选手根据提供的demo数据集，可以基于demo数据集进行数据增强、自行搜集数据等方式扩充数据集，并自行划分数据。运用深度学习、强化学习或更加优秀人工智能的方法预测PROTACs的降解能力，若DC50>100nM且Dmax<80% ，则视为降解能力较差（demo数据集中Label=0）；若DC50<=100nM或Dmax>=80%，则视为降解能力好（demo数据集中Label=1）。

赛题数据

部分赛题数据如下所示:

二、建模过程

解题思路

我们的任务是基于训练集的样本数据，构建一个模型来预测测试集中分子的性质情况。这是一个二分类任务，其中目标是根据分析相关信息以及结构信息等特征，预测该分子的性质标签。具体来说，选手需要利用给定的数据集进行特征工程、模型选择和训练，然后使用训练好的模型对测试集中的用户进行预测，并生成相应的预测结果。

参考代码

# 1. 导入需要用到的相关库
# 导入 pandas 库，用于数据处理和分析
import pandas as pd
# 导入 numpy 库，用于科学计算和多维数组操作
import numpy as np
# 从 lightgbm 模块中导入 LGBMClassifier 类
from lightgbm import LGBMClassifier


# 2. 读取训练集和测试集
# 使用 read_excel() 函数从文件中读取训练集数据，文件名为 'traindata-new.xlsx'
train = pd.read_excel('./data/data280993/traindata-new.xlsx')
# 使用 read_excel() 函数从文件中读取测试集数据，文件名为 'testdata-new.xlsx'
test = pd.read_excel('./data/data280993/testdata-new.xlsx')

# 3 特征工程
# 3.1 test数据不包含 DC50 (nM) 和 Dmax (%)，将train数据中的DC50 (nM) 和 Dmax (%)删除
train = train.drop(['DC50 (nM)', 'Dmax (%)'], axis=1)

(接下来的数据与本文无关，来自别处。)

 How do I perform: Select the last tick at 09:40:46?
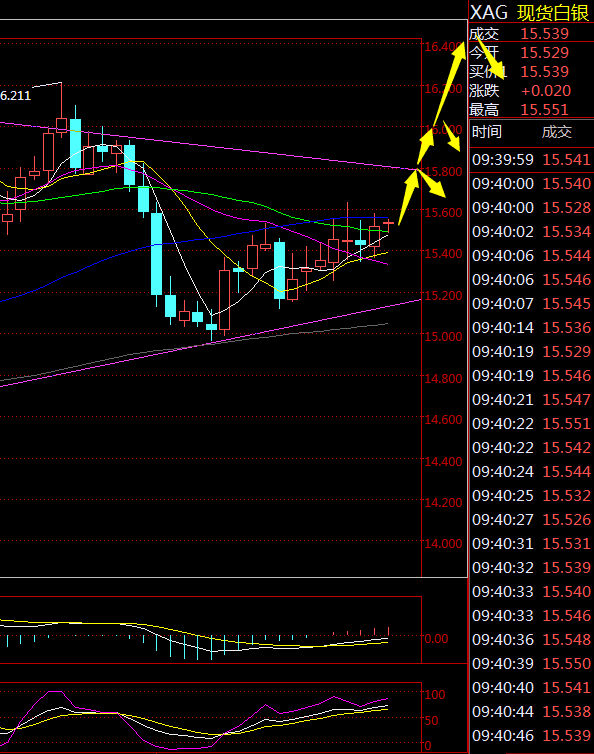click(x=531, y=735)
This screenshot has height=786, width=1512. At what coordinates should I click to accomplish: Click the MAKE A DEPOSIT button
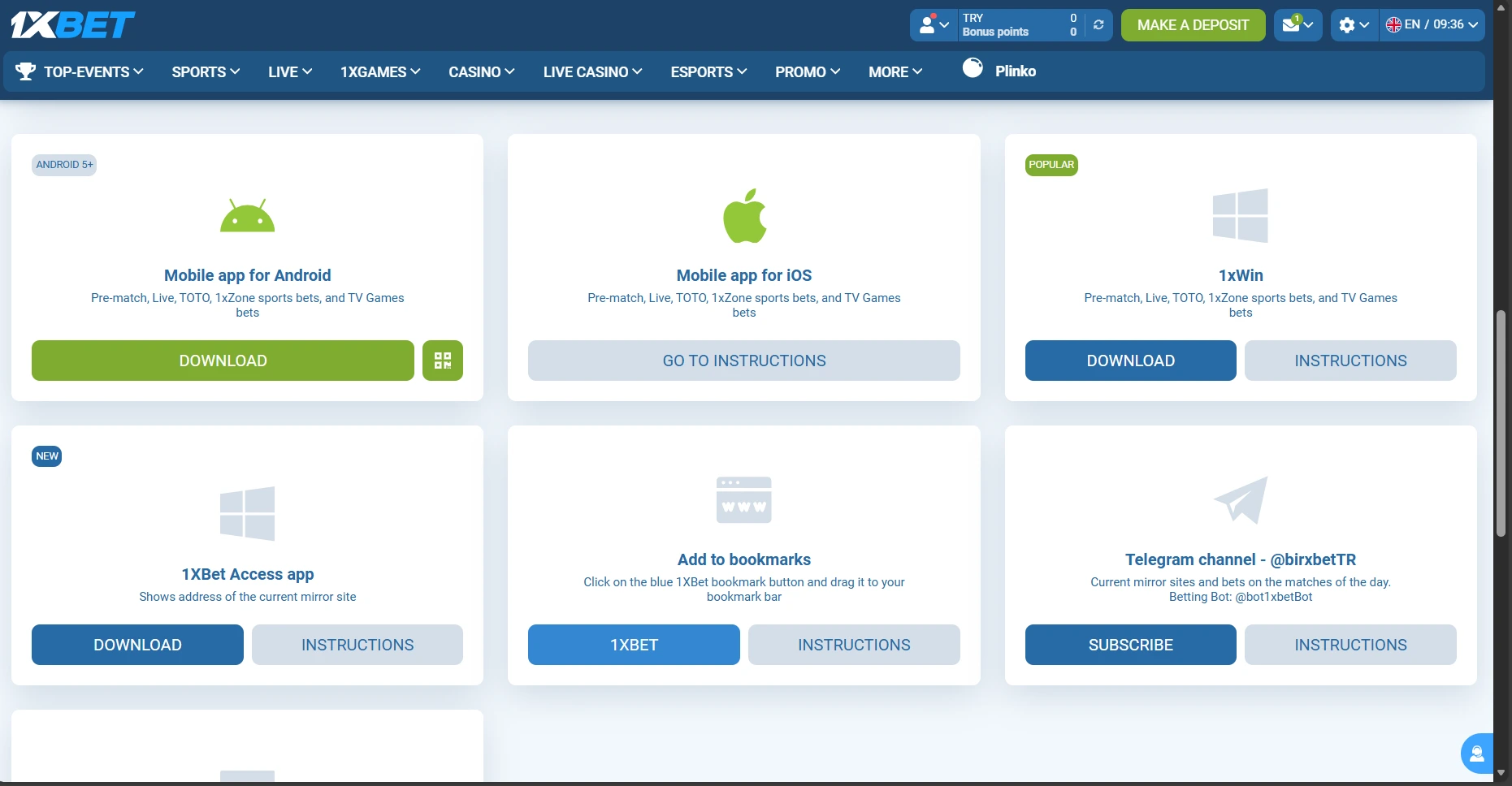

# 3.2 将object类型的数据进行目标编码处理
for col in train.columns[2:]:
    if train[col].dtype == object or test[col].dtype == object:
        train[col] = train[col].isnull()
        test[col] = test[col].isnull()

# 4. 加载决策树模型进行训练
model = LGBMClassifier(verbosity=-1)
model.fit(train.iloc[:, 2:].values, train['Label'])
pred = model.predict(test.iloc[:, 1:].values, )

# 5. 保存结果文件到本地
pd.DataFrame(
    {
        'uuid': test['uuid'],
        'Label': pred
    }
).to_csv('submit.csv', index=None)

评价指标

本次竞赛的评价标准采用f1_score，分数越高，效果越好。f1分数（f1_score）是统计学中用来衡量二分类（或多任务二分类）模型精确度的一种指标。f1分数同时兼顾了分类模型的准确率和召回率，可以看作是两者的一种加权平均。假如有100个样本，其中1个正样本，99个负样本，如果模型的预测只输出0，那么正确率是99%，此时用正确率来衡量模型的好坏显然是不对的。

优化建议

1. 提取更多特征：在数据挖掘比赛中，特征总是最终制胜法宝，去思考什么信息可以帮助我们提高预测精准度，然后将其转化为特征输入到模型。对于本次赛题可以从专业角度构建特征，除了Smiles特征外，还有很多特征可以提取有价值的信息，比如InChI是由一系列部分组成，提供了关于分子结构的详细信息。比如开头标识、分子式、连接表、氢原子计数、多可旋转键计数、立体化学信息、同分异构体信息、混合物或互变异构体信息、电荷和自旋多重度信息等。
2. 尝试不同的模型：模型间存在很大的差异，预测结果也会不一样，比赛的过程就是不断的实验和试错的过程，通过不断的实验寻找最佳模型，同时帮助自身加强模型的理解能力。

三、进阶升级（特征融合版）

下载相关依赖库

!pip install lightgbm==2.3.0 -i https://pypi.tuna.tsinghua.edu.cn/simple
!pip install xgboost==2.0.3 -i https://pypi.tuna.tsinghua.edu.cn/simple
!pip install catboost
!pip install rdkit
!pip install openpyxl

（因为lightgbm、xgboost调用时部分参数在新版本中有所调整，不建议下载新版本）

导入依赖库

import numpy as np
import pandas as pd
from catboost import CatBoostClassifier
from sklearn.model_selection import StratifiedKFold, KFold, GroupKFold
from sklearn.metrics import f1_score
from rdkit import Chem
from rdkit.Chem import Descriptors
from sklearn.feature_extraction.text import TfidfVectorizer
import tqdm, sys, os, gc, re, argparse, warnings
warnings.filterwarnings('ignore')

数据预处理

train = pd.read_excel('./data/data280993/traindata-new.xlsx')
test = pd.read_excel('./data/data280993/testdata-new.xlsx')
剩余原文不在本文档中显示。